**Task directions:** Give the material from its first line through the line containing "point(687,207)", both included, as a Markdown table with the columns Row and Line. Number each line in Row and leave out any blank lines.
"""
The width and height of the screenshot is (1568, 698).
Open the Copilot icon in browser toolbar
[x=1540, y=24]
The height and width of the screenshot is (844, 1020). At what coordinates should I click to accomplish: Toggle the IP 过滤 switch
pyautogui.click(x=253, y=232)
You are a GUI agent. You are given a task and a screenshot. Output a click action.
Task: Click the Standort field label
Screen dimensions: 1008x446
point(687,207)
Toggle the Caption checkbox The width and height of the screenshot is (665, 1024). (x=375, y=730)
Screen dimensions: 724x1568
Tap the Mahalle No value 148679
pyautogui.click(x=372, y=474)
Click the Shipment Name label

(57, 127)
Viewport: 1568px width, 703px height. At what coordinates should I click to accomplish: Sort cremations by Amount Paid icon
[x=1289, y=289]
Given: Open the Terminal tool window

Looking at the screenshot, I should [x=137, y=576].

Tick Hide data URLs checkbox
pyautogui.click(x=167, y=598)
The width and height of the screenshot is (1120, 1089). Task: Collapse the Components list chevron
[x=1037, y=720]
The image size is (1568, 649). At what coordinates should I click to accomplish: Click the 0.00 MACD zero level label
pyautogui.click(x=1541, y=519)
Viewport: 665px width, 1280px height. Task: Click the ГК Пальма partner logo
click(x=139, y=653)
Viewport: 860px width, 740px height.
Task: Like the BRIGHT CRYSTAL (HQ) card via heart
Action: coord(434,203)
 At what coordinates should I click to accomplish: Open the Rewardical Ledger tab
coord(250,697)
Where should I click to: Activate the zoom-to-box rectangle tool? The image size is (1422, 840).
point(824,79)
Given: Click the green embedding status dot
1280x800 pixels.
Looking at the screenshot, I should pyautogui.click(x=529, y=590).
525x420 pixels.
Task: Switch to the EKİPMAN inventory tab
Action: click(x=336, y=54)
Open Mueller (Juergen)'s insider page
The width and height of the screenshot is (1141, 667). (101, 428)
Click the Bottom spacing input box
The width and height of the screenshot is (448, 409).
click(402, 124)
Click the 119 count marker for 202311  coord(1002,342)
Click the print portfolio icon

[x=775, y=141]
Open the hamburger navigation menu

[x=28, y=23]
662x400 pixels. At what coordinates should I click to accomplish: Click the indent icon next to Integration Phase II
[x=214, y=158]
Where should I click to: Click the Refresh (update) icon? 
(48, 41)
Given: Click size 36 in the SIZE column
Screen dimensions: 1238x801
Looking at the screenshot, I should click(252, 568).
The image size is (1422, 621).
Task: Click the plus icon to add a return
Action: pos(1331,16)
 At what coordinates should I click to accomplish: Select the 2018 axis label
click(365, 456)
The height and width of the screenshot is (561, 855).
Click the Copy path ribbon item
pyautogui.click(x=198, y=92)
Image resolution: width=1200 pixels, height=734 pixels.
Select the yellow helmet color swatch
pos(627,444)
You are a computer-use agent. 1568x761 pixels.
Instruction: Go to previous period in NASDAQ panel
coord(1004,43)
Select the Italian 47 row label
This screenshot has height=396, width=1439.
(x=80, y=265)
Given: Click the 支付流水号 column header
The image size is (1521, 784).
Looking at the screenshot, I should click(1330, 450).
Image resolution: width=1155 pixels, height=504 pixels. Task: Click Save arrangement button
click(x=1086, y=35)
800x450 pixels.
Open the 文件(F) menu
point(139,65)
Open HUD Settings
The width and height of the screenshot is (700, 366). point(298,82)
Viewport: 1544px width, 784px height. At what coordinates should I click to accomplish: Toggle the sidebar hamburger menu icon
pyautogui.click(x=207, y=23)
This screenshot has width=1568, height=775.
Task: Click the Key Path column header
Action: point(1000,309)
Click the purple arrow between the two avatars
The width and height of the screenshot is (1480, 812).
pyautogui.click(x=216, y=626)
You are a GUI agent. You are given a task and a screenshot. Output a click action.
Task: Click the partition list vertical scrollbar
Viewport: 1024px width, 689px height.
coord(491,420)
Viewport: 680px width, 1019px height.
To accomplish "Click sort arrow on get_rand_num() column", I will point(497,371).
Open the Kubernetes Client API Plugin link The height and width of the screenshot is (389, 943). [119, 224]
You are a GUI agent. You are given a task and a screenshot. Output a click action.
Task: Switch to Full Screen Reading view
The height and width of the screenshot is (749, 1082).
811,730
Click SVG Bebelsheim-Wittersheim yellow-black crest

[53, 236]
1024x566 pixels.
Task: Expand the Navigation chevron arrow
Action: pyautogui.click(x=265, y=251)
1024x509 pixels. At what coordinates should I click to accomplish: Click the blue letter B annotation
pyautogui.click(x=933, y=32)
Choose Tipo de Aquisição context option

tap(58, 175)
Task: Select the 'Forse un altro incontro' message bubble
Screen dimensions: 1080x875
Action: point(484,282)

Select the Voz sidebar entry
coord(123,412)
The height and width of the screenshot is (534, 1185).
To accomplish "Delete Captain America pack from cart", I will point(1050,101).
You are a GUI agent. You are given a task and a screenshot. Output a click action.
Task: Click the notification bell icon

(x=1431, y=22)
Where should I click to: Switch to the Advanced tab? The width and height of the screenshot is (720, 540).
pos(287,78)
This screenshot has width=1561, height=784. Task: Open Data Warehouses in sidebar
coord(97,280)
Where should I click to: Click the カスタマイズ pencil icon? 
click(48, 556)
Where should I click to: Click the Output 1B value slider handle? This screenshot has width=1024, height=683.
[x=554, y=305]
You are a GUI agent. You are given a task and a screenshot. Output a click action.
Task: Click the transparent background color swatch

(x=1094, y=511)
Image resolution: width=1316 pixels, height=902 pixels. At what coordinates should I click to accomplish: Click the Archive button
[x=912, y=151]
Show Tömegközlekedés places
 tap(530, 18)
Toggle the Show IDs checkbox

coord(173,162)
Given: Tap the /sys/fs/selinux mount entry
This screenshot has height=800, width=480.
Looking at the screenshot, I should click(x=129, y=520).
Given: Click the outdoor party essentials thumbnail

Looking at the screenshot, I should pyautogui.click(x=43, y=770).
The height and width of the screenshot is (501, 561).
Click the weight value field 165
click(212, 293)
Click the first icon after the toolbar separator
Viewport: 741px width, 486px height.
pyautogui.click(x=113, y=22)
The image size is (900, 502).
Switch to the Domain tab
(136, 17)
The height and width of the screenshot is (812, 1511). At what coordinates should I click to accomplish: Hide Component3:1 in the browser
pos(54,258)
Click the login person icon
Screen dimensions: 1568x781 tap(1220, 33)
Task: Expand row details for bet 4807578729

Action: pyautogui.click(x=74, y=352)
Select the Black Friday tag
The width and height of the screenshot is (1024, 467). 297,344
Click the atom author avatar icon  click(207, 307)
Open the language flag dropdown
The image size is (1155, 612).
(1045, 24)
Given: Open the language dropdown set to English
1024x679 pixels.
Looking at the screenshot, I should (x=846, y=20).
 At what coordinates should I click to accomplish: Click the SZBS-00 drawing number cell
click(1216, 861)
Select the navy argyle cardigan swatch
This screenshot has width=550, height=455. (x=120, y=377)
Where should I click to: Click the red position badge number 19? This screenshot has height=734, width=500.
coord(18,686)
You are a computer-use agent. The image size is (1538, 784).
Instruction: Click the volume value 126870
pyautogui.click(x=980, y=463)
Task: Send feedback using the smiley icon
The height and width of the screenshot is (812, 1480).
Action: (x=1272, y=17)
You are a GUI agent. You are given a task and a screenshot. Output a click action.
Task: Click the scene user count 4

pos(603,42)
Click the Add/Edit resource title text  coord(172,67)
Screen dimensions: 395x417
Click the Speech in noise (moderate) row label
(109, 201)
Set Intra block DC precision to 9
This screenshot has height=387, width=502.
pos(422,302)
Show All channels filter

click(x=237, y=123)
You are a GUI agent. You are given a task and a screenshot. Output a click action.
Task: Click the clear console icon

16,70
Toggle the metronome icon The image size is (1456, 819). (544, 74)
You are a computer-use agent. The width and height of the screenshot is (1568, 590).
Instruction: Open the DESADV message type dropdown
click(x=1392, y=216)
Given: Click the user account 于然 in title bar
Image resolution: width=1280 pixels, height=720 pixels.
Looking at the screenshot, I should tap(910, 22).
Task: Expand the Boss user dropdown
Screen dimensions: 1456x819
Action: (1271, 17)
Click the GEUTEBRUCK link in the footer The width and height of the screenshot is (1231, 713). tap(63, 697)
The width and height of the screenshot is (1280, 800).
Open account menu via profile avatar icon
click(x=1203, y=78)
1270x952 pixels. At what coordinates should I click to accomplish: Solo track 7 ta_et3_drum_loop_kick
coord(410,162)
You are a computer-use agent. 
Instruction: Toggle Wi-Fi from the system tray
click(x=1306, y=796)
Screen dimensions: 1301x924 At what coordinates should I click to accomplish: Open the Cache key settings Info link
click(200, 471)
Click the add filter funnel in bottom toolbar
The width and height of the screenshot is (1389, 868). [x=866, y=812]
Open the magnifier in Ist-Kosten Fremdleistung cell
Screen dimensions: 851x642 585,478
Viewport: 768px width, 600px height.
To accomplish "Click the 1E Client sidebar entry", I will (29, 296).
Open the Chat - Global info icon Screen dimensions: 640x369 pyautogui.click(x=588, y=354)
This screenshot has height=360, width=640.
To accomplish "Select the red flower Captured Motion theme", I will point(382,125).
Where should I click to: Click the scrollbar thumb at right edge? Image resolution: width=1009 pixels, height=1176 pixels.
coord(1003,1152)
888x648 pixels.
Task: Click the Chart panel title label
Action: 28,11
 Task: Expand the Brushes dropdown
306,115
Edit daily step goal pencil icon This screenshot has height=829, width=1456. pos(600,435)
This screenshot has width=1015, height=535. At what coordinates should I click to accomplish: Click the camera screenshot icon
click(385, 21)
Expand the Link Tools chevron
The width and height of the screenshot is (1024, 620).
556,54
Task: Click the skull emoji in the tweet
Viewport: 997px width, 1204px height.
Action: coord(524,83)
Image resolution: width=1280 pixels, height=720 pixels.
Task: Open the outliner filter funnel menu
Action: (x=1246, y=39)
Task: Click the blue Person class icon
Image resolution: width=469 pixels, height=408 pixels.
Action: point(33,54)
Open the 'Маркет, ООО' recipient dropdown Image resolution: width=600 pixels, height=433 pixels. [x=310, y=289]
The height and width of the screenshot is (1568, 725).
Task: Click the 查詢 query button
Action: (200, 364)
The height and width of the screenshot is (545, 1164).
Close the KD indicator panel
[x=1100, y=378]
"""
**Solution for this exercise:**
| Row | Line |
|---|---|
| 1 | The width and height of the screenshot is (1568, 698). |
| 2 | Open the Copilot icon in browser toolbar |
| 3 | [x=1540, y=24] |
| 4 | The height and width of the screenshot is (844, 1020). At what coordinates should I click to accomplish: Toggle the IP 过滤 switch |
| 5 | pyautogui.click(x=253, y=232) |
| 6 | You are a GUI agent. You are given a task and a screenshot. Output a click action. |
| 7 | Task: Click the Standort field label |
| 8 | Screen dimensions: 1008x446 |
| 9 | point(687,207) |